Which lines run from the one containing "FAQ's (558, 1624)" to the end of the entries? Copy them exactly, both ends included, and give nothing else.
● ● ● ● ● ● ●
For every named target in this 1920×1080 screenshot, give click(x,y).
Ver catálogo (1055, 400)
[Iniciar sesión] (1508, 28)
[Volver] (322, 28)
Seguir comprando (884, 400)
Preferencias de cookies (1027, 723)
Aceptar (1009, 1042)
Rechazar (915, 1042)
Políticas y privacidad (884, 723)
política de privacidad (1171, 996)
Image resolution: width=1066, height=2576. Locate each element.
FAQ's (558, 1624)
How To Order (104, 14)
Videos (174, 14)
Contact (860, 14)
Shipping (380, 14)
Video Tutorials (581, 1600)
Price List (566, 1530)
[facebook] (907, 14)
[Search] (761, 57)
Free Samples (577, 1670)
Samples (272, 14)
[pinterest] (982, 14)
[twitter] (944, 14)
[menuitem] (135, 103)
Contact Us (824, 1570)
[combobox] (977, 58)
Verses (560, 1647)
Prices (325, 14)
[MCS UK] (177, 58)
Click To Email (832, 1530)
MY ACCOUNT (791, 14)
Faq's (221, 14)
● ● ● ● ● ● ●
RESPONSE TO THIS EXERCISE:
FAQ's (558, 1624)
How To Order (104, 14)
Videos (174, 14)
Contact (860, 14)
Shipping (380, 14)
Video Tutorials (581, 1600)
Price List (566, 1530)
[facebook] (907, 14)
[Search] (761, 57)
Free Samples (577, 1670)
Samples (272, 14)
[pinterest] (982, 14)
[twitter] (944, 14)
[menuitem] (135, 103)
Contact Us (824, 1570)
[combobox] (977, 58)
Verses (560, 1647)
Prices (325, 14)
[MCS UK] (177, 58)
Click To Email (832, 1530)
MY ACCOUNT (791, 14)
Faq's (221, 14)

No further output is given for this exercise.